I wrote:
My current thinking on replication lag is that lagged
servers shouldn't
serve any read requests at all, until they catch up. I've said that it
would be nice if this was implemented with creative thread scheduling
within MySQL, but we can get pretty close at the application level. We
can just send requests to any up-to-date server, and if there are no
up-to-date servers besides the master, automatically switch the wiki to
read only and serve error messages for most reads. The approach Jamesday
was recommending, i.e. making do with lagged data wherever possible,
just seems to exacerbate the problem, because the read load extends lag
times.
I should add, queueing would be an appropriate response to cluster-wide
lag times of up to a few seconds. The request could be queued until a
slave with zero lag time becomes available. Serving an error message
only becomes appropriate when the expected queueing time is long enough
that the user would want an explanation.
Of course then there's the tricky question of when and where to queue
requests. In ordinary operation, connection counts are a useful
indication of load, and limits on connection count can be used for
example to prevent apache from out-competing memcached for CPU time.

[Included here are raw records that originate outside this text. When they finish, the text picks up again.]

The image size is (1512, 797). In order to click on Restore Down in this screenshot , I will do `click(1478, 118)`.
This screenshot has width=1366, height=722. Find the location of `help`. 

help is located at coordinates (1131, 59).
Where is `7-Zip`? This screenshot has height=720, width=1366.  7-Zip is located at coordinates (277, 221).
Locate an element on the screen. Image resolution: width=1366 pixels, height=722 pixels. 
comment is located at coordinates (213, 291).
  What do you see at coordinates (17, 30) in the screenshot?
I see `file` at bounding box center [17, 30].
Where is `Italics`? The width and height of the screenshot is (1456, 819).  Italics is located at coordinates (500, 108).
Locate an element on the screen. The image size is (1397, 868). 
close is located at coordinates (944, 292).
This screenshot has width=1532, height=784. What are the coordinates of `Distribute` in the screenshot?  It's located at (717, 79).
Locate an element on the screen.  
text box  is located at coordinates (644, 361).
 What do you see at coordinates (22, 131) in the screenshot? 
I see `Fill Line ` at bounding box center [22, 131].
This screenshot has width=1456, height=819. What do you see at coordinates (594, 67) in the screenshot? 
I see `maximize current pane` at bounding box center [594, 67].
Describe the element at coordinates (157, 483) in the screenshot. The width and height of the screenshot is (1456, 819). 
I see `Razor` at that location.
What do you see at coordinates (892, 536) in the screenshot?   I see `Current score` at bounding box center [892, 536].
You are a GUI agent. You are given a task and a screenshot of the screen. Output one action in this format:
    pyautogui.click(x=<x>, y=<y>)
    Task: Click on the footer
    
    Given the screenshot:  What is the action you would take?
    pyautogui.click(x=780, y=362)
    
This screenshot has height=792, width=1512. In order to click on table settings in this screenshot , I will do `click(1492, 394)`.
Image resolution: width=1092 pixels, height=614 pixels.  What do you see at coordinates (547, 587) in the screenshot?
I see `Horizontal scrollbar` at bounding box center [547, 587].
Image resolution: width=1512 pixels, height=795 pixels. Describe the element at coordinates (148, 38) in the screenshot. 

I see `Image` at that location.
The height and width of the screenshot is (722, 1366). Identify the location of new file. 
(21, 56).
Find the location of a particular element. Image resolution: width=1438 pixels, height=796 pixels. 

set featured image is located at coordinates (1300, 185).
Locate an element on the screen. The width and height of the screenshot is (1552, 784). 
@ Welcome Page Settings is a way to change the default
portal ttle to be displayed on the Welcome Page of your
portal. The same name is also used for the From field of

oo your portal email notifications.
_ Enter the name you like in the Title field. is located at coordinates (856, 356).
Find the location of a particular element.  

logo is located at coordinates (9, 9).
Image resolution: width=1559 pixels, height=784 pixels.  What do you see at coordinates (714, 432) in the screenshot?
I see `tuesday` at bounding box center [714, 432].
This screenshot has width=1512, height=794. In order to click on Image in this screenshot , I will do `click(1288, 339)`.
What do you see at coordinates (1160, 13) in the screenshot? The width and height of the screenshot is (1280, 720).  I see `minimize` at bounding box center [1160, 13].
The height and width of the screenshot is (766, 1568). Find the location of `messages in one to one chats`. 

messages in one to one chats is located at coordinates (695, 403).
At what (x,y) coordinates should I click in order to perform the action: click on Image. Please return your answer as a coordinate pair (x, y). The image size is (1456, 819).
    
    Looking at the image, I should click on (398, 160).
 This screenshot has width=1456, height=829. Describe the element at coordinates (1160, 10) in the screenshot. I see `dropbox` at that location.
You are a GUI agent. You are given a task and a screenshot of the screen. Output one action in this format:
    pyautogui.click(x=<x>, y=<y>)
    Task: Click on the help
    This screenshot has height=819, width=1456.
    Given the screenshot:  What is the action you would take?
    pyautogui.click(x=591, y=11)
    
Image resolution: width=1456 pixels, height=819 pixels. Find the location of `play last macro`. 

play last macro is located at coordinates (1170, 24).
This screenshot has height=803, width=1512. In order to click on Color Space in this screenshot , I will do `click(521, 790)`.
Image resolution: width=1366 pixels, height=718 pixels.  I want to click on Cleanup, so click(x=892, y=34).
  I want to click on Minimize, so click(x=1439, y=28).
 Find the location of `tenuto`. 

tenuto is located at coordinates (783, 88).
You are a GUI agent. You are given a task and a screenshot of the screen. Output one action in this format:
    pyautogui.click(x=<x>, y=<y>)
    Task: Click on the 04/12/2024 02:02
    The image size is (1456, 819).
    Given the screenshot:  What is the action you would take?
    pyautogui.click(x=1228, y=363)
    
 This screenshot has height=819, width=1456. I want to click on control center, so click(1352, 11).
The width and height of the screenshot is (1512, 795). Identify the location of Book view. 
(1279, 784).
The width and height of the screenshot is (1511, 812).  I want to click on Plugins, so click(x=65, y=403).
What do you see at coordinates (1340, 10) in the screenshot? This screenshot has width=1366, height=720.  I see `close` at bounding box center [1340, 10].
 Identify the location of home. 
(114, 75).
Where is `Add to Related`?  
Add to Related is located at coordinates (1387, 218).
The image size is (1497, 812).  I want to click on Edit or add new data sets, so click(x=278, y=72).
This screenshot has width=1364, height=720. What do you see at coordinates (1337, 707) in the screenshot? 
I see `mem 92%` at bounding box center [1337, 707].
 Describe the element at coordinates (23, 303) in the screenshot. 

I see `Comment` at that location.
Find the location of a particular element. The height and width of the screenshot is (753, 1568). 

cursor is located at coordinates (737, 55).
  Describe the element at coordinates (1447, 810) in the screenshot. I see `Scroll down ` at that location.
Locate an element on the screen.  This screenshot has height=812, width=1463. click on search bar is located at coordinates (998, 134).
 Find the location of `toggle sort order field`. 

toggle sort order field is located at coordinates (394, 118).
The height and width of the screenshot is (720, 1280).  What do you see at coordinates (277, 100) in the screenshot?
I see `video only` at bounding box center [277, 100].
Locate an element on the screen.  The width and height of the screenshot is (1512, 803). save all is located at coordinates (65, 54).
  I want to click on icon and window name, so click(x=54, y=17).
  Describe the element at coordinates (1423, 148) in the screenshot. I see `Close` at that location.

Queueing while waiting for some external resource inflates connection
counts, causing limits to be prematurely hit, thus encouraging sysadmins
to set a compromise limit, which may be too high during normal operation.
The other problem is that 500 apache threads waiting for the database
does not constitute a queue. It's more like the start line at a fun run.
When the gun goes off (i.e. a server reaches zero lag), the poor slave
will be swamped, and the replication thread will again be out-competed
until the batch of read requests are completed.
Perhaps the solution is a strict limit on database query concurrency.
Apache threads could call SHOW STATUS, and wait until Threads_running is
sufficiently low. They could also use Threads_connected as an estimate
of the number of other apaches polling the same variable. They could
adjust their polling interval accordingly, to prevent swamping when the
number drops low enough.
The algorithm would look something like this:
do {
$nonLaggingServer = $wgLoadBalancer->getRandomNonLaggingServer();
if ( $nonLaggingServer ) {
$running = $nonLaggingServer->threadsRunning();
$connected = $nonLaggingServer->threadsConnected();
if ( $running > $maxRunning ) {
$sleepTime = $sleepTime = 5ms * $connected;
} else {
$sleepTime = 0;
}
} else {
$sleepTime = 500ms;
}
sleep( $sleepTime );
} while ( ( !$nonLaggingServer || $running > $maxRunning ) &&
!$wgUser->lostPatience() );
Note that if a single overloaded server is non-lagging, the threads
won't get stuck waiting for it. When a second non-lagging server becomes
available, half of them will switch to waiting for that instead.
I don't have any answers for the problem of controlling apache load at
the moment.
-- Tim Starling